[Start of Attachment]

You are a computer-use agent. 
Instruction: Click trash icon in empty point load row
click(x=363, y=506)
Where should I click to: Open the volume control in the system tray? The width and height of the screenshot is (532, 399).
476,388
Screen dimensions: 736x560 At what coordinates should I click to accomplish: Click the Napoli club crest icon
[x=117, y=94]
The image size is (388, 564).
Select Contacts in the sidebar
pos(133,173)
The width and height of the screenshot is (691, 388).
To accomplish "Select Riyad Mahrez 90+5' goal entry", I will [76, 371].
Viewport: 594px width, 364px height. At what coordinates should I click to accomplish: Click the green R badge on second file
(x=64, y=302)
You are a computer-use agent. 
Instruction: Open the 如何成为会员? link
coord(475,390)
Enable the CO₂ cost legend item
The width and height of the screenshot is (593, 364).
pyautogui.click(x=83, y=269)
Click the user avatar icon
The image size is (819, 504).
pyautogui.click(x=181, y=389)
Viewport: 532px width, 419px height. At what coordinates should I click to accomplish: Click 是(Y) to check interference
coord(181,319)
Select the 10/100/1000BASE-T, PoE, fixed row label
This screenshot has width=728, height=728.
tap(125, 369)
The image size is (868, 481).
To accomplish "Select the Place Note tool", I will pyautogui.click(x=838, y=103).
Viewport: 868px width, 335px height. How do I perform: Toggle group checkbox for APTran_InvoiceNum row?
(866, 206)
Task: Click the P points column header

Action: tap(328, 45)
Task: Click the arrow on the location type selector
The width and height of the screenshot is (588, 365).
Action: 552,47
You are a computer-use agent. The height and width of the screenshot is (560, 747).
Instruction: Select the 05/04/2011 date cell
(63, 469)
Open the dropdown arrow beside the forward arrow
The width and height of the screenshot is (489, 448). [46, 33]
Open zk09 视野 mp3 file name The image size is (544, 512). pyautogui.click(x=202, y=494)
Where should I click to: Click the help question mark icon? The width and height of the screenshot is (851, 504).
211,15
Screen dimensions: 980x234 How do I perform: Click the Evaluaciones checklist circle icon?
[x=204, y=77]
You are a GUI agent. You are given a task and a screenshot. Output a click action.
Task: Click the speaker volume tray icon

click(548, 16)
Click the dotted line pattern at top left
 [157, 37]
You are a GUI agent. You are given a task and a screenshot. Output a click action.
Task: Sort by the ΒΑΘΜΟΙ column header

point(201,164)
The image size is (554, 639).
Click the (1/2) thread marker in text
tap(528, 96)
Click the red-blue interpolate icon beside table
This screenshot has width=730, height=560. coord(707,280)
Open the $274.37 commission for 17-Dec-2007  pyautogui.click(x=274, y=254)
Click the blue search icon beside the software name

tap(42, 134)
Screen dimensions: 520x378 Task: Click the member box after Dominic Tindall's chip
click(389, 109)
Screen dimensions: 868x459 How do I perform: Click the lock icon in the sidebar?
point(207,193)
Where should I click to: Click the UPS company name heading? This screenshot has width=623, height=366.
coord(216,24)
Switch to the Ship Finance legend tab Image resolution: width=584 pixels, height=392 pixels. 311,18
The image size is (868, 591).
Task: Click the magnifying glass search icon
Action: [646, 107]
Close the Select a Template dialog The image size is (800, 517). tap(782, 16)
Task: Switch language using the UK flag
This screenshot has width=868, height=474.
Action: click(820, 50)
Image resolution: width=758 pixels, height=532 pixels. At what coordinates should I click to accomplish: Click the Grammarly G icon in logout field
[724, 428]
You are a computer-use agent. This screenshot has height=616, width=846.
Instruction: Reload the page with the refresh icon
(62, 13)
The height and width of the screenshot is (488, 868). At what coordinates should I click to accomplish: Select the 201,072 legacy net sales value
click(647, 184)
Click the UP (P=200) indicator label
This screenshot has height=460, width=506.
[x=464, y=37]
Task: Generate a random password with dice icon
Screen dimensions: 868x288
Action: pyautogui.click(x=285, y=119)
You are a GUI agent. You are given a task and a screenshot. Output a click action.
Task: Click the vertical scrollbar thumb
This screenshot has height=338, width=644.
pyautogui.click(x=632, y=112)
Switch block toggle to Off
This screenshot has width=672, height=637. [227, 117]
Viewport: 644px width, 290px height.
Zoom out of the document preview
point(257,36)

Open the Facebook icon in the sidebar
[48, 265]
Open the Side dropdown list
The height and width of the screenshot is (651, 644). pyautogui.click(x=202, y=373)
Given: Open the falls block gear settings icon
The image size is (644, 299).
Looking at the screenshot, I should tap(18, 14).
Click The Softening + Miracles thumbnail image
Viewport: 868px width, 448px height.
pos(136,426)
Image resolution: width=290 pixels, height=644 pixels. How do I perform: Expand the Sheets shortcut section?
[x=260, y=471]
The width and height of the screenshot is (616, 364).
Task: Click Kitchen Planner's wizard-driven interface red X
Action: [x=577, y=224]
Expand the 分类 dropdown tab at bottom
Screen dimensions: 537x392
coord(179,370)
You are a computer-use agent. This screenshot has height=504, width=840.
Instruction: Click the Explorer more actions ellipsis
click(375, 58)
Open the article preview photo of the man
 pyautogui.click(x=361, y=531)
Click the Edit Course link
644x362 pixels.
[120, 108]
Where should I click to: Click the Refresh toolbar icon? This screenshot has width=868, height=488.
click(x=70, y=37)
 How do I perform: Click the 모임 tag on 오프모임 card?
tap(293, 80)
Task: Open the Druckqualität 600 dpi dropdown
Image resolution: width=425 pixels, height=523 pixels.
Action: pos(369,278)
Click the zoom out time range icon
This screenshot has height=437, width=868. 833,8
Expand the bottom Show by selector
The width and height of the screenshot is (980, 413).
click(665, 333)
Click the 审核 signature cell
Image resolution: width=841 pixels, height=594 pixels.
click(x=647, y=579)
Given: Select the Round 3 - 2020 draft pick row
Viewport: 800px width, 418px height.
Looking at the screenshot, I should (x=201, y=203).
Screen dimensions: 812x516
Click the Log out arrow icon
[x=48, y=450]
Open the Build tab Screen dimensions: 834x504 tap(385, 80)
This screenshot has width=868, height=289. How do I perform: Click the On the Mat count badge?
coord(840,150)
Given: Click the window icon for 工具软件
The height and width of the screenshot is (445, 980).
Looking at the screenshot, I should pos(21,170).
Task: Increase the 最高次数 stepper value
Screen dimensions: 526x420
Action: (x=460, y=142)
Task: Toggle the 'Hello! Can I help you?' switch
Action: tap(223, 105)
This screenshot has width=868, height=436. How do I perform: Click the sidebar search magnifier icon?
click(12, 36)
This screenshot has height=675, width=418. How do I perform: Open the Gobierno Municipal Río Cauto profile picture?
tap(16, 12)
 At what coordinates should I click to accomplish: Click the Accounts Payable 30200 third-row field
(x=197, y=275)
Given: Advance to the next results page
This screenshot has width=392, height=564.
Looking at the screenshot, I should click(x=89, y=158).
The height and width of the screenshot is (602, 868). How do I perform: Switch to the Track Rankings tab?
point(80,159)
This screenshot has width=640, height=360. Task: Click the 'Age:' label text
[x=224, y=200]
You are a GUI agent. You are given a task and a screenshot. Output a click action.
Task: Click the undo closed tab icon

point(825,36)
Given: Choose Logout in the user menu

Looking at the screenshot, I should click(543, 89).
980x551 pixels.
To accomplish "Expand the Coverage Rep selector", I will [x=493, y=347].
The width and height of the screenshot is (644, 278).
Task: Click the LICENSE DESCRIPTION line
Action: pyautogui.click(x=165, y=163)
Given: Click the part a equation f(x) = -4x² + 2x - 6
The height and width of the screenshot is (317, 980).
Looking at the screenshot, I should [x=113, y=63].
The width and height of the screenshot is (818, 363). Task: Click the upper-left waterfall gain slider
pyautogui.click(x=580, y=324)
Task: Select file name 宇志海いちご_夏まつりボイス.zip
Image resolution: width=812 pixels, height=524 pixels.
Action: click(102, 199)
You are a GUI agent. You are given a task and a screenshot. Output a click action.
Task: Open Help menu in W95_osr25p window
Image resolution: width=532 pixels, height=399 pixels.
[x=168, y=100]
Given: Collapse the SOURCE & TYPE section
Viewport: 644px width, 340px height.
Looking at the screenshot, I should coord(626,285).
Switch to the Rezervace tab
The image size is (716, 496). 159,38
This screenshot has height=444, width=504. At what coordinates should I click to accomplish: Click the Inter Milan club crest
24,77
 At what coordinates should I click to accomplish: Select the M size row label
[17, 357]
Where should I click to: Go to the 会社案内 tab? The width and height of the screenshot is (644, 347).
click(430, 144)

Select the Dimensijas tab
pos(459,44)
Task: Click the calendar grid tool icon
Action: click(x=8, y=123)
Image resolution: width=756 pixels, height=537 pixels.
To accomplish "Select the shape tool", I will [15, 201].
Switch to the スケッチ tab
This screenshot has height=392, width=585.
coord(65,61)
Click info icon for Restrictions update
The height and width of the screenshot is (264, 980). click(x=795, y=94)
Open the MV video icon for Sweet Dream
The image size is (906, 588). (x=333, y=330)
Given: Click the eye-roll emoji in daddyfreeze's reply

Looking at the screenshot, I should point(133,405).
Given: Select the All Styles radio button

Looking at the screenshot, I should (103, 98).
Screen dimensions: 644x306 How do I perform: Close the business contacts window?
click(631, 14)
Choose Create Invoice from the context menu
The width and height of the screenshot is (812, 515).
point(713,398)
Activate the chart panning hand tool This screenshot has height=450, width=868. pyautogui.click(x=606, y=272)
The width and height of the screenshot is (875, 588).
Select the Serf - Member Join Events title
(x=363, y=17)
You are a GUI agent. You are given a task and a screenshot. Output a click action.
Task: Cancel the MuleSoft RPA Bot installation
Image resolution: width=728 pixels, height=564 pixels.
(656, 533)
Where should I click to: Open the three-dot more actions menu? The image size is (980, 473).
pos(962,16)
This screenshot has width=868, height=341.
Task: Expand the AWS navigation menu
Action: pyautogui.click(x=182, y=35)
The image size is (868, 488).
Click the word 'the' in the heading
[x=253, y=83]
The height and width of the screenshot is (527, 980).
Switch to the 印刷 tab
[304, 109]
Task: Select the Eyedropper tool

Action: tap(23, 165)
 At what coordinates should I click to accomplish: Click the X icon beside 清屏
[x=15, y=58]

[End of Attachment]

PROBLEM DESCRIPTION. Set down exactly, and only, the lines from the one containing "Given: Select the All Styles radio button" to the final line of the data.

YOUR SOLUTION.
Given: Select the All Styles radio button

Looking at the screenshot, I should (103, 98).
Screen dimensions: 644x306 How do I perform: Close the business contacts window?
click(631, 14)
Choose Create Invoice from the context menu
The width and height of the screenshot is (812, 515).
point(713,398)
Activate the chart panning hand tool This screenshot has height=450, width=868. pyautogui.click(x=606, y=272)
The width and height of the screenshot is (875, 588).
Select the Serf - Member Join Events title
(x=363, y=17)
You are a GUI agent. You are given a task and a screenshot. Output a click action.
Task: Cancel the MuleSoft RPA Bot installation
Image resolution: width=728 pixels, height=564 pixels.
(656, 533)
Where should I click to: Open the three-dot more actions menu? The image size is (980, 473).
pos(962,16)
This screenshot has width=868, height=341.
Task: Expand the AWS navigation menu
Action: pyautogui.click(x=182, y=35)
The image size is (868, 488).
Click the word 'the' in the heading
[x=253, y=83]
The height and width of the screenshot is (527, 980).
Switch to the 印刷 tab
[304, 109]
Task: Select the Eyedropper tool

Action: tap(23, 165)
 At what coordinates should I click to accomplish: Click the X icon beside 清屏
[x=15, y=58]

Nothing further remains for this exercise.